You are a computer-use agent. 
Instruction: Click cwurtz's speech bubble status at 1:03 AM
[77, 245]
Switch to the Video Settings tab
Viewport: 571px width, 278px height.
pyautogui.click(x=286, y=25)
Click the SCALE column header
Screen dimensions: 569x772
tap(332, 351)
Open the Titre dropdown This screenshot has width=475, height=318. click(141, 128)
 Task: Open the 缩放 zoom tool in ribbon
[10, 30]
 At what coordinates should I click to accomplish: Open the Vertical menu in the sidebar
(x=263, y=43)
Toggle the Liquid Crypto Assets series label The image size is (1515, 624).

Action item: When you transcribe the listing, make each line match the original exactly.

Solved exercise:
You are a computer-use agent. 
Instruction: Click cwurtz's speech bubble status at 1:03 AM
[77, 245]
Switch to the Video Settings tab
Viewport: 571px width, 278px height.
pyautogui.click(x=286, y=25)
Click the SCALE column header
Screen dimensions: 569x772
tap(332, 351)
Open the Titre dropdown This screenshot has width=475, height=318. click(141, 128)
 Task: Open the 缩放 zoom tool in ribbon
[10, 30]
 At what coordinates should I click to accomplish: Open the Vertical menu in the sidebar
(x=263, y=43)
Toggle the Liquid Crypto Assets series label The image size is (1515, 624).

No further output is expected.